* _Aim of the task_: In the entries below, find the line with "Task: Open the Format du fichier dropdown" and print exactly every line from there up to and including the line with "You are a computer-use agent. Screen dimensions: 900x1140", with no other lines.

Records contained in a dataset
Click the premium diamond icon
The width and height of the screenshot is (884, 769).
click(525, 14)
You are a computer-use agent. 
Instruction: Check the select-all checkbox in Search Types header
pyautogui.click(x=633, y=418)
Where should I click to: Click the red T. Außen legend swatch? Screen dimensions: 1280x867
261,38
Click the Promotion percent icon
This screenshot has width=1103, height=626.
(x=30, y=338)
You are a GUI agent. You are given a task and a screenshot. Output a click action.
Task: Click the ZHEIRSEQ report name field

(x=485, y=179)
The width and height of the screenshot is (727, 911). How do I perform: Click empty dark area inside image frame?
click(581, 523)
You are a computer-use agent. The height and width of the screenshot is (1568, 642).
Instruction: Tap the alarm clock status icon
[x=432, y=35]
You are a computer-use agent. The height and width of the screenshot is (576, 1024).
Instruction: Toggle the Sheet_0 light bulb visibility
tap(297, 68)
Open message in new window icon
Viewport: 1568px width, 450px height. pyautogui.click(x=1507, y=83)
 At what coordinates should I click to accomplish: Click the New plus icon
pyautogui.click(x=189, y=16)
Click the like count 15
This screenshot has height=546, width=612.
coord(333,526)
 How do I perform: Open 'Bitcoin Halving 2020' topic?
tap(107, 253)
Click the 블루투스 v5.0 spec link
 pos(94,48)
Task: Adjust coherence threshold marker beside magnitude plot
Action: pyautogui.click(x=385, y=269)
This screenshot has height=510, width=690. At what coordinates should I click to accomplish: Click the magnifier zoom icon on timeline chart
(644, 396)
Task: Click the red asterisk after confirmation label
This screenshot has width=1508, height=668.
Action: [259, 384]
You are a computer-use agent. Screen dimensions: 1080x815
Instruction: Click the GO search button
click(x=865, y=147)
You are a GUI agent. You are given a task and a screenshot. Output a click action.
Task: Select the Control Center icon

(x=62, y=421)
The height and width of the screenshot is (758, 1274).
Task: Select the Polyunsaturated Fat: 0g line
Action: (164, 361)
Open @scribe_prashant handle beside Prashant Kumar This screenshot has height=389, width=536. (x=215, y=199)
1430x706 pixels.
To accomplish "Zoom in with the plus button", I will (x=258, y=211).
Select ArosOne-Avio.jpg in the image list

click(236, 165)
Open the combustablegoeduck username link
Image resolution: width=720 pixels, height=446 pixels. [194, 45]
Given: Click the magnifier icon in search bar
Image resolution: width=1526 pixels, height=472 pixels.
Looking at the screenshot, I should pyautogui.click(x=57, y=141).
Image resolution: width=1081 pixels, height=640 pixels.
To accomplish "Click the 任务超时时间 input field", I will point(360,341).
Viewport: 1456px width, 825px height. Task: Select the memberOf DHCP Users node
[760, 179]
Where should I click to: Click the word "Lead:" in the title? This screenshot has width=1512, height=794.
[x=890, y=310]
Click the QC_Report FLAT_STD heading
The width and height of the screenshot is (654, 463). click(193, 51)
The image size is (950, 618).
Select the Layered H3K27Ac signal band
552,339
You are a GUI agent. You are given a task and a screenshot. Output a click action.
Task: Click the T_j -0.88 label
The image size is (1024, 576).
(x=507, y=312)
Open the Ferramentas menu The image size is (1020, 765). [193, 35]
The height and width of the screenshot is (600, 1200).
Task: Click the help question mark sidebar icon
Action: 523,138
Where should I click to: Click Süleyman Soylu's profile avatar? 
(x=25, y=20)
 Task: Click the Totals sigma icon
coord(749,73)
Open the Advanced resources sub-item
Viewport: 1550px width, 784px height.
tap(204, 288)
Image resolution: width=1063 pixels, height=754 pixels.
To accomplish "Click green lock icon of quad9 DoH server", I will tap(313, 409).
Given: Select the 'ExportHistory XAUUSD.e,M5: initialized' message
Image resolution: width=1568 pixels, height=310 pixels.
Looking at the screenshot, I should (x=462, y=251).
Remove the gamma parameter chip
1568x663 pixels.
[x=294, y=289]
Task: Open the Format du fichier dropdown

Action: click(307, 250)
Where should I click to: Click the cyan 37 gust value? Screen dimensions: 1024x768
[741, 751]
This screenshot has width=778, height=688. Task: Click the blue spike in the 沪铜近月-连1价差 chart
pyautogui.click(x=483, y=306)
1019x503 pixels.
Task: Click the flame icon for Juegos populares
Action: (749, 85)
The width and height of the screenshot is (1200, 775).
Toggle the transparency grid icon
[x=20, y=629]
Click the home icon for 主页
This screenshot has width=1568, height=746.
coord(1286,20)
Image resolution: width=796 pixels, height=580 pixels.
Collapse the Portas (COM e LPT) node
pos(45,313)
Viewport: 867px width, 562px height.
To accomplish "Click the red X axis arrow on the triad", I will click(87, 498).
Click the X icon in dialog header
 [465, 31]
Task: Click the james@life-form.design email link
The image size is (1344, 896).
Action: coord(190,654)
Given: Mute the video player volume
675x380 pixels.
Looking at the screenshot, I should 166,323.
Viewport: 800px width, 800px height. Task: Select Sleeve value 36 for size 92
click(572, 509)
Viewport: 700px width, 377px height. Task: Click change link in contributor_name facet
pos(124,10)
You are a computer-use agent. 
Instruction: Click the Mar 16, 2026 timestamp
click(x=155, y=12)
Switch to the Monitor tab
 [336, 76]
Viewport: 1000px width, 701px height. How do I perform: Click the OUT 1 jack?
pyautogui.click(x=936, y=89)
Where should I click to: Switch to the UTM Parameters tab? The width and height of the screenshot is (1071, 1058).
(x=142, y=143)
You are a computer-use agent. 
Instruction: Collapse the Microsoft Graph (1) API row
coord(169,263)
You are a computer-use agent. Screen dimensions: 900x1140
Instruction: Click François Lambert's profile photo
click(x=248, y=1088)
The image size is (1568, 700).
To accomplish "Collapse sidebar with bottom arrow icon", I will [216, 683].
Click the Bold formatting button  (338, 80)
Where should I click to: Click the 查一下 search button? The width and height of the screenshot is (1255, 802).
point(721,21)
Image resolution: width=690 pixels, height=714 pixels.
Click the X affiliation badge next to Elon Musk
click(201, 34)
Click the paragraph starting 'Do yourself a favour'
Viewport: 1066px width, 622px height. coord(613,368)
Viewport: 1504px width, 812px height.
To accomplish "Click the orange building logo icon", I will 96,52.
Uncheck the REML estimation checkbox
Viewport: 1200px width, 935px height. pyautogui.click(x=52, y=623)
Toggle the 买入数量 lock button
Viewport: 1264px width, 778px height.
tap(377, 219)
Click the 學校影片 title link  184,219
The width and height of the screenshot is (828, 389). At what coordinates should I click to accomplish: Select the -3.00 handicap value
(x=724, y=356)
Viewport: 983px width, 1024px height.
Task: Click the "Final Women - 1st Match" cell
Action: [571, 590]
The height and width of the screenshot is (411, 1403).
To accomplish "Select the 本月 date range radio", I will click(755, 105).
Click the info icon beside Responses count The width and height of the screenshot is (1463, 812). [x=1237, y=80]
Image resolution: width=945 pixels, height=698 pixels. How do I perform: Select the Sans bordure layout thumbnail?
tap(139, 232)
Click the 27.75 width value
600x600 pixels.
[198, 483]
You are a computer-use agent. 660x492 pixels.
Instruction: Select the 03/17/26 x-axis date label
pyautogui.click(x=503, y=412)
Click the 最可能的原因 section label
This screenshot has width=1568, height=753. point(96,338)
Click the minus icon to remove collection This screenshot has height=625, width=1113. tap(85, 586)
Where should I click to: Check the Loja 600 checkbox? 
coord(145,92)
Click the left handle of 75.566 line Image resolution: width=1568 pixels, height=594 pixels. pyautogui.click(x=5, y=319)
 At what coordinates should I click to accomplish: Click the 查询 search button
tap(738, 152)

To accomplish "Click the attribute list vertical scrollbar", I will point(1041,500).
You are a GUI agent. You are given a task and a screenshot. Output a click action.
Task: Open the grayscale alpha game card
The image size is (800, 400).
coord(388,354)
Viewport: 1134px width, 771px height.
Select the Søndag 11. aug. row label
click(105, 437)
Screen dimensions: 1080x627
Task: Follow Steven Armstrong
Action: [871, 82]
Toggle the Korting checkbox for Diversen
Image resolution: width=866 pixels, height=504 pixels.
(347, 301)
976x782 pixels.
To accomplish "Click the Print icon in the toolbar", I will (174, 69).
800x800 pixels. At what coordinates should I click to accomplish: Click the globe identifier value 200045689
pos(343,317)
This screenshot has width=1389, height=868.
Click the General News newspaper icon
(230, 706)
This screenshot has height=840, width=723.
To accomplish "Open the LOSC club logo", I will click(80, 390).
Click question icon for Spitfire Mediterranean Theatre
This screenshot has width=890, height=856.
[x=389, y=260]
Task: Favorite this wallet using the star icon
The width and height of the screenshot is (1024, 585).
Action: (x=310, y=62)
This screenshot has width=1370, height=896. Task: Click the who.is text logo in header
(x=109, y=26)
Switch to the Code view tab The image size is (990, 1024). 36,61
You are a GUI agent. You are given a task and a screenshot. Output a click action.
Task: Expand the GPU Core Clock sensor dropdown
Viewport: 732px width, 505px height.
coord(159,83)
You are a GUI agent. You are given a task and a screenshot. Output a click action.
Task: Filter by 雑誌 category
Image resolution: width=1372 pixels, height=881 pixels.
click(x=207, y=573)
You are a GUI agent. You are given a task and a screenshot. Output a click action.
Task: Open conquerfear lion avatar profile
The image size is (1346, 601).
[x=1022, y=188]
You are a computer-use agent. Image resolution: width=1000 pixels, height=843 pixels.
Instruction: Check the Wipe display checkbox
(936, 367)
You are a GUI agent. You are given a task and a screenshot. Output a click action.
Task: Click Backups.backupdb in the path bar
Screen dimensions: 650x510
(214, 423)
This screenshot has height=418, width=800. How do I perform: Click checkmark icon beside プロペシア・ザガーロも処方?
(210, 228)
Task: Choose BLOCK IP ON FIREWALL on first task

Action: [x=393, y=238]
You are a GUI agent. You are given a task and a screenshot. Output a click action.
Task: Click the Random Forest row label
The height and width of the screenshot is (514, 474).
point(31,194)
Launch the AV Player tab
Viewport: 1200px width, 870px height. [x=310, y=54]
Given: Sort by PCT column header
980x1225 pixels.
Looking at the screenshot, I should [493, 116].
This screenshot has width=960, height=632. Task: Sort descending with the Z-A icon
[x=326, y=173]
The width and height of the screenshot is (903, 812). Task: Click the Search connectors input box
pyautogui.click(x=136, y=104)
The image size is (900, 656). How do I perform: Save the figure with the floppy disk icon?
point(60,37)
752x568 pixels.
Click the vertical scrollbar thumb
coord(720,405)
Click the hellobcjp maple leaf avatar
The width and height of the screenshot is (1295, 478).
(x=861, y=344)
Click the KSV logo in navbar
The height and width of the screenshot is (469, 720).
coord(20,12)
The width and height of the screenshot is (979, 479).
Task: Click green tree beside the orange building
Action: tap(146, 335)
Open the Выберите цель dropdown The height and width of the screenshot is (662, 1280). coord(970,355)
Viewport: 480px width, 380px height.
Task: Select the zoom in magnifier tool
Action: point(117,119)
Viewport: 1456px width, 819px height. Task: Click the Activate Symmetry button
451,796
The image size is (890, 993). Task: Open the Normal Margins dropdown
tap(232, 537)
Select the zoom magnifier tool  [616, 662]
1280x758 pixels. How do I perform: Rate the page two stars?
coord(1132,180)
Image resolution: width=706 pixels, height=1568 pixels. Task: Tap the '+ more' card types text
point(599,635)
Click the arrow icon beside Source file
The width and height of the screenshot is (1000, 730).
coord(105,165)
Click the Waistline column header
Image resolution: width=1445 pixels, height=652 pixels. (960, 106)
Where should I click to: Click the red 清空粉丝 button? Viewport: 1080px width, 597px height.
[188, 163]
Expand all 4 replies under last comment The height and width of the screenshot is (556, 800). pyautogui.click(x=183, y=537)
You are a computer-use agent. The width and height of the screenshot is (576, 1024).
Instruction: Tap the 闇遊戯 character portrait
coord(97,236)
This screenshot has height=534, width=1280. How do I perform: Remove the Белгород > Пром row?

* _Solution for this problem_:
Task: Open the Format du fichier dropdown

Action: click(307, 250)
Where should I click to: Click the cyan 37 gust value? Screen dimensions: 1024x768
[741, 751]
This screenshot has width=778, height=688. Task: Click the blue spike in the 沪铜近月-连1价差 chart
pyautogui.click(x=483, y=306)
1019x503 pixels.
Task: Click the flame icon for Juegos populares
Action: (749, 85)
The width and height of the screenshot is (1200, 775).
Toggle the transparency grid icon
[x=20, y=629]
Click the home icon for 主页
This screenshot has width=1568, height=746.
coord(1286,20)
Image resolution: width=796 pixels, height=580 pixels.
Collapse the Portas (COM e LPT) node
pos(45,313)
Viewport: 867px width, 562px height.
To accomplish "Click the red X axis arrow on the triad", I will click(87, 498).
Click the X icon in dialog header
 [465, 31]
Task: Click the james@life-form.design email link
The image size is (1344, 896).
Action: coord(190,654)
Given: Mute the video player volume
675x380 pixels.
Looking at the screenshot, I should 166,323.
Viewport: 800px width, 800px height. Task: Select Sleeve value 36 for size 92
click(572, 509)
Viewport: 700px width, 377px height. Task: Click change link in contributor_name facet
pos(124,10)
You are a computer-use agent. 
Instruction: Click the Mar 16, 2026 timestamp
click(x=155, y=12)
Switch to the Monitor tab
 [336, 76]
Viewport: 1000px width, 701px height. How do I perform: Click the OUT 1 jack?
pyautogui.click(x=936, y=89)
Where should I click to: Switch to the UTM Parameters tab? The width and height of the screenshot is (1071, 1058).
(x=142, y=143)
You are a computer-use agent. 
Instruction: Collapse the Microsoft Graph (1) API row
coord(169,263)
You are a computer-use agent. Screen dimensions: 900x1140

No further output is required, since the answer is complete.